» TASKS TO CARRY OUT
(1) Using the power market background below, answer these:
(a) What do futures and forwards markets mostly serve for?
(b) What are the two kinds of spot markets?
(c) At what costs does the model assume operators offer their capacities?
(2) Print the part of the power market background below that opens with the words containing "There are two" and closes with "most relevant one.".
(3) List every type of market that the power market background below names.

» EXTRACT
━━━━━━━━━━━━━━━━━━━━━━━━━━━━━━

Background

Energy-economic background

Feel free to skip this section if you are familiar with power markets design as well as fundamental bottom-up power market modeling.

Wholesale power markets in Europe are organized as a sequential series of markets from futures and forwards markets to short-term markets (spot markets). Since futures and forwards markets mostly serve for hedging price risks of short-term markets, we only focus on the spot markets which determine the actual operation of plants and include a physical delivery of electricity to the system.

There are two kinds of spot markets, the day-ahead market as well as intraday markets (auctions and continuous trading). We in turn focus on the day-ahead market which is the most relevant one.

Our model in a way abstracts from the real market constellations and assumes all plant operators to bid into the day-ahead market. We in turn do not explicitly model power plant operators’ (or other traders’) bidding behaviour, but assume them to offer their capacities at their marginal costs in a perfectly competitive quasi day-ahead market in order to serve an inflexible and exogenously given demand. We also include power storages and demand response. The latter enables parts of the demand to adjust in a flexible manner. Thus, the aggregated power plants’ capacities which are sorted by their marginal costs result in a merit order that is similar to the aggregated supply curves in the real day-ahead auction procedure in competitive power markets.

━━━━━━━━━━━━━━━━━━━━━━━━━━━━━━

» DATA ENTRIES
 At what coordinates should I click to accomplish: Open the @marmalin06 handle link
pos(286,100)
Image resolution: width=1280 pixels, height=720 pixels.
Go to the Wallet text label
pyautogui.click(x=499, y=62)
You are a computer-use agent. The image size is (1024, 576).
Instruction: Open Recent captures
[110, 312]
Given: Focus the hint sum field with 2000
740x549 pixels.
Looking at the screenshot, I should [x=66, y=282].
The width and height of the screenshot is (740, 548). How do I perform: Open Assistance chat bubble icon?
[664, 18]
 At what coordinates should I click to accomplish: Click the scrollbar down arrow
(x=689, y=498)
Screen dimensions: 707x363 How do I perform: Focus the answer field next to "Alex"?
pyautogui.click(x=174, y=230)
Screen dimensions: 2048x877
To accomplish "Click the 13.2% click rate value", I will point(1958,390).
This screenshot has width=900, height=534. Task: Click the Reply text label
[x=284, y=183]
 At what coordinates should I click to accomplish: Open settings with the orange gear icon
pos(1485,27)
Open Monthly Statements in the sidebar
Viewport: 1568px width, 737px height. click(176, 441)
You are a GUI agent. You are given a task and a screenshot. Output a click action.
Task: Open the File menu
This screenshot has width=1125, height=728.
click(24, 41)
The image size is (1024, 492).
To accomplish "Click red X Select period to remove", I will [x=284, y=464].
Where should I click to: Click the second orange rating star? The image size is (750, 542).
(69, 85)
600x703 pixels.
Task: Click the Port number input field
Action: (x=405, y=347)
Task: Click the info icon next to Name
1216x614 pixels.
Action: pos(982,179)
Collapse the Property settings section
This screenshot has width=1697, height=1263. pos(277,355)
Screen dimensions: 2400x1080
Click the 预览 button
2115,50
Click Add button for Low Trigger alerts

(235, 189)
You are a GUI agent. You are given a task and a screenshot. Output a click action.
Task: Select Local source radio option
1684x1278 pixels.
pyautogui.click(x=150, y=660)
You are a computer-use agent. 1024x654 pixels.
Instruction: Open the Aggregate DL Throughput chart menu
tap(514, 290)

━━━━━━━━━━━━━━━━━━━━━━━━━━━━━━

» THE REPLIES
(1)
(a) Hedging price risks of short-term markets.
(b) The day-ahead market and intraday markets.
(c) Their marginal costs.

(2)
There are two kinds of spot markets, the day-ahead market as well as intraday markets (auctions and continuous trading). We in turn focus on the day-ahead market which is the most relevant one.

(3)
- Futures markets
- Forwards markets
- Spot markets (short-term markets)
- Day-ahead market
- Intraday markets